我站在屋子外面等着,那位大哥钻进屋子,悄无声息地在里面呆了一会儿,就带着感召男爵走了出来。
“军长!现在,我有个非常紧急的事情,需要找所有的人帮我想办法,但是,却不能让整个寨子出现任何被外人察觉的异动,你有什么办法没有?相关的费用,我会支付的!”我走上去拉住感召男爵,火烧火燎地说。
“费用?难道我们发布任务与决策消息是需要费用的吗?我这个军长干的就是协调,不能另外收取费用!”感召男爵似乎对我的费用观念产生了极大的不满,他恶声恶气地先说了一通,“到底是什么事情?为什么要弄出这么大的动静?”
“这个事情,是我刚刚才研究出来的结果,那就是,我们很可能已经中了珍来国人的圈套!山脚下的那些飞利国人很有可能已经投降了珍来国人,现在演的这出戏,为的是混入我们的寨子,给我们来个一锅端!”我的声音虽然很低,可是语气却非常的凝重。
“什么?”感召男爵一听到我的话,立刻显现出震惊的样子,“这下可糟啦!昨天晚上,你们不是已经跟他们搭上了关系,他们现在是不是已经在寨子里啦?”围着他站的地方转了两圈,“现在可麻烦啦!我们怎么才能在不惊动他们的情况下,开这个会啊!”

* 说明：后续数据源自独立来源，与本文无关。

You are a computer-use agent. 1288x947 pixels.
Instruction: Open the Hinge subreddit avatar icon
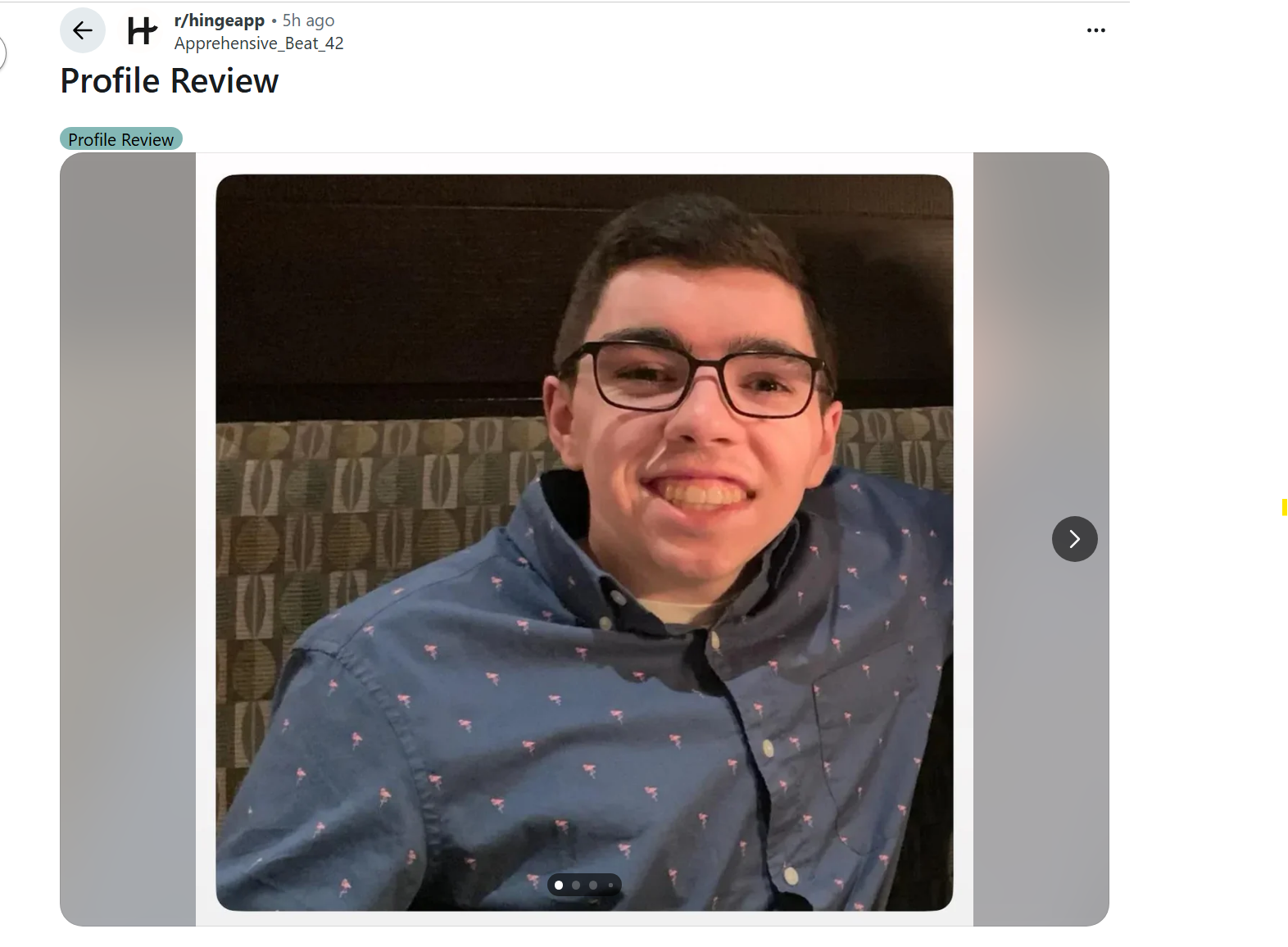point(142,31)
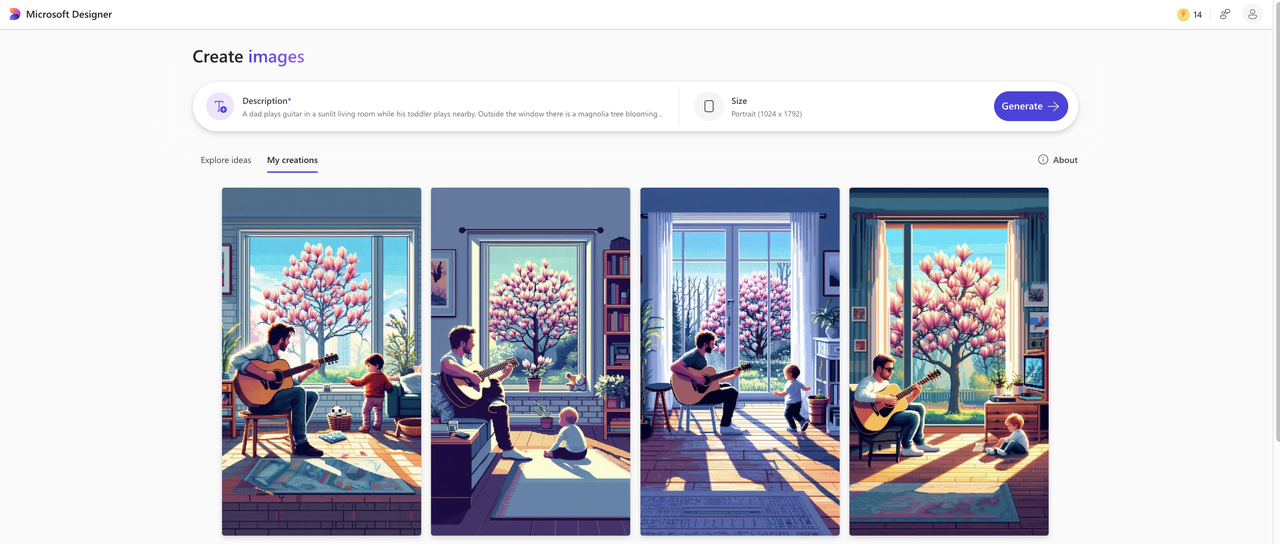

“军长!你这个担心是多余的,他们还没有进入寨子,他们还在山脚下,或者是山道上!”我沉吟一下,“这样吧!你刚才不是说,那个什么任务和决策消息是不需要费用的,那么我就向整个自私军发布我推算出来的这个消息吧!然后,你们能不能帮我找一间空房子,让那些对这个消息感兴趣的人,悄悄地到那个房子,我们好仔细地分析一下!然后再商量一下应变措施!你觉得怎么样啊?”我顿一顿,觉得这样说还不够全面,“对了,发布决策消息的方法有几种?我可得选取里面最隐秘,发布范围却又能达到整个自私军的方法!”
“这样啊!吓我一大跳!我们就采用人口相传的方式吧!至于,你说的那个房子吗?我想来想去,现在只有一个地方可能还算是空的,就是那个教堂,里面只住着那个神父!你现在这里等一会儿,我马上去找几个后勤上的人,把这个消息传递下去,然后,我就跟你一起去找那个神父!”感召男爵扭身就跑,到他那个屋子,钻到门口里面,蹲下去拍醒了某个人,走几步又拍醒几个人……三分钟左右,他似乎就对找到的人说完了话,带着五六个人就往屋子外面跑,出了屋子,四散开去,只剩下感召男爵朝我这里走来,“快!我赶快去要场地,否则,等会儿有人来了,那可就没时间啦!”向我招招手,掉头就往教堂的方向走去。
我几步赶上去,扭头看看那个带我来的大哥,他已经转身离开:“军长大人,是什么人给你起了个这样的称号啊?叫起来,好像你就是自私军的大头领一般!”
“现在都什么时候啦?你竟然还在想这样的事情?”感召男爵立即给我个熊脸,在月光下黑得非常可怕。
“哎!我是个苦命人啊?如果我不想把自己的脑袋憋炸的话,只能多想些很容易找到答案的问题,否则,一直围着那些想不到答案的问题转,我会崩溃的!而且,想问题的时候,在这些小小的,看上去没有关系的问题上,很可能给我们带来巨大的灵感,那些该死的似乎永远都找不到答案的问题,突然之间就被解决了!”我这么说着,就这么做着,的确,我的神经至少缓和了不少。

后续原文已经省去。